The MRC1/CD68 Ratio Is Positively Associated with Adipose Tissue Lipogenesis and with Muscle Mitochondrial Gene Expression in Humans

• Published in: PloS one Vol. 8; no. 8; p. e70810
• Main Authors: Moreno-Navarrete, José María, Ortega, Francisco, Gómez-Serrano, María, García-Santos, Eva, Ricart, Wifredo, Tinahones, Francisco, Mingrone, Geltrude, Peral, Belén, Fernández-Real, José Manuel
• Format: Journal Article
• Language: English
• Published: United States Public Library of Science 12.08.2013; Public Library of Science (PLoS)

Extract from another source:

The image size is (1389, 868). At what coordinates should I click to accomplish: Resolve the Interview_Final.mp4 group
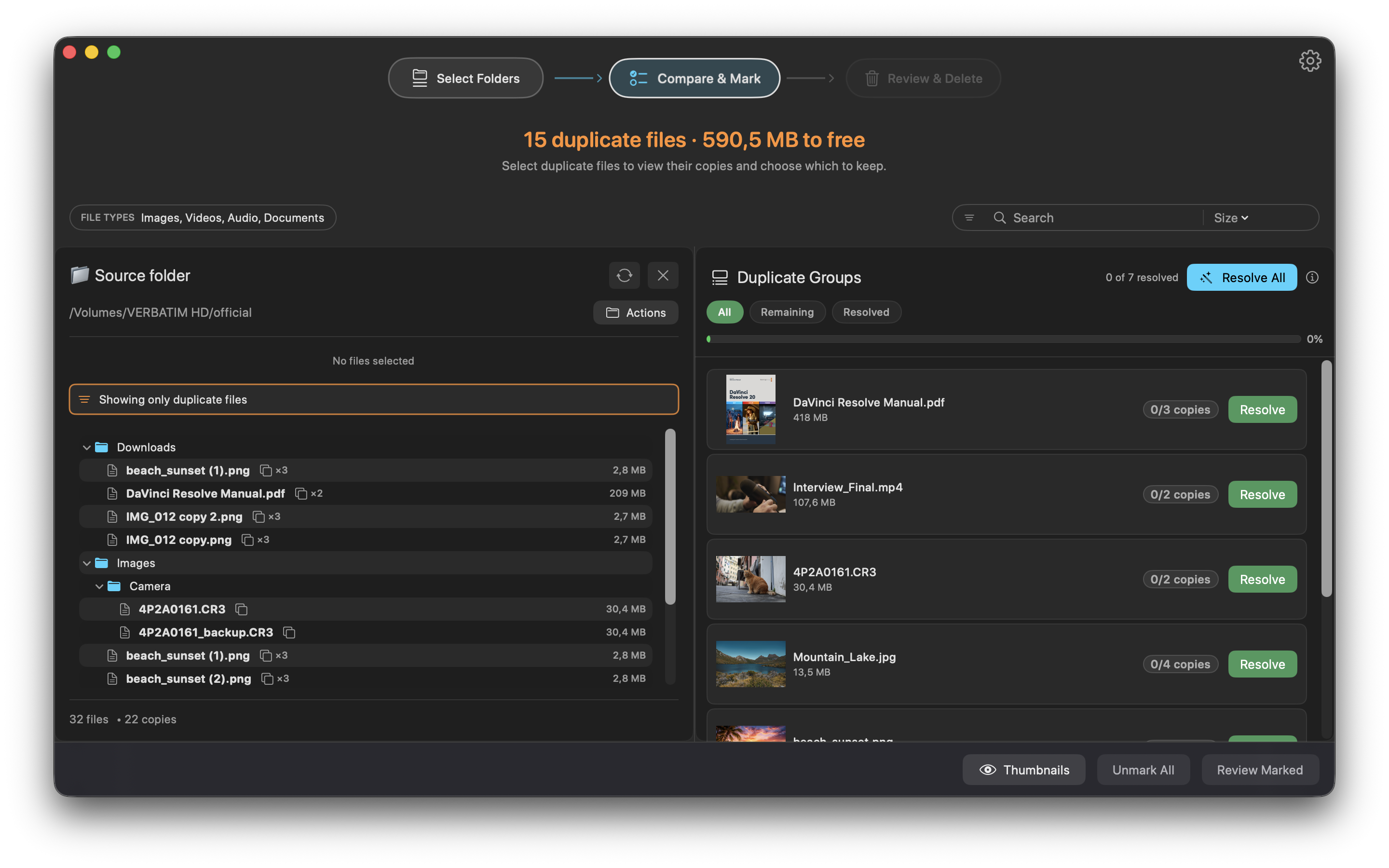pyautogui.click(x=1262, y=494)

• Subjects: Adipocytes - metabolism; Adiponectin - genetics; Adiponectin - metabolism; Adipose tissue; Adipose Tissue - metabolism; Adult; Antigens, CD - genetics; Antigens, Differentiation, Myelomonocytic - genetics; Bariatric surgery; Biology; Body fat; Body mass; Body weight loss; Female; Gastrointestinal surgery; Gene expression; Gene Expression Regulation; Genes; Genes, Mitochondrial; Glucose; Humans; Immunohistochemistry; Inflammation; Insulin resistance; Kinases; Lectins, C-Type - genetics; Lectins, C-Type - metabolism; Lipogenesis; Lipogenesis - genetics; Macrophages; Male; Mannose-Binding Lectins - genetics; Mannose-Binding Lectins - metabolism; Medicine; Middle Aged; Mitochondria; Mitochondria, Muscle - genetics; Muscles; Obesity; Receptors, Cell Surface - genetics; Receptors, Cell Surface - metabolism; Receptors, Immunologic - genetics; Rodents; Subcutaneous Fat - metabolism; Surgery; Transcriptome; Type 2 diabetes; Weight loss; Weight Loss - genetics; Spain
• ISSN: 1932-6203; 1932-6203
• DOI: 10.1371/journal.pone.0070810

Alternative macrophages (M2) express the cluster differentiation (CD) 206 (MCR1) at high levels. Decreased M2 in adipose tissue is known to be associated with obesity and inflammation-related metabolic disturbances. Here we aimed to investigate MCR1 relative to CD68 (total macrophages) gene expression in association with adipogenic and mitochondrial genes, which were measured in human visceral [VWAT, n = 147] and subcutaneous adipose tissue [SWAT, n = 76] and in rectus abdominis muscle (n = 23). The effects of surgery-induced weight loss were also longitudinally evaluated (n = 6). MCR1 and CD68 gene expression levels were similar in VWAT and SWAT. A higher proportion of CD206 relative to total CD68 was present in subjects with less body fat and lower fasting glucose concentrations. The ratio MCR1/CD68was positively associated with IRS1gene expression and with the expression of lipogenic genes such as ACACA, FASN and THRSP, even after adjusting for BMI. The ratio MCR1/CD68 in SWAT increased significantly after the surgery-induced weight loss (+44.7%; p = 0.005) in parallel to the expression of adipogenic genes. In addition, SWAT MCR1/CD68ratio was significantly associated with muscle mitochondrial gene expression (PPARGC1A, TFAM and MT-CO3). AT CD206 was confirmed by immunohistochemistry to be specific of macrophages, especially abundant in crown-like structures. A decreased ratio MCR1/CD68 is linked to adipose tissue and muscle mitochondrial dysfunction at least at the level of expression of adipogenic and mitochondrial genes.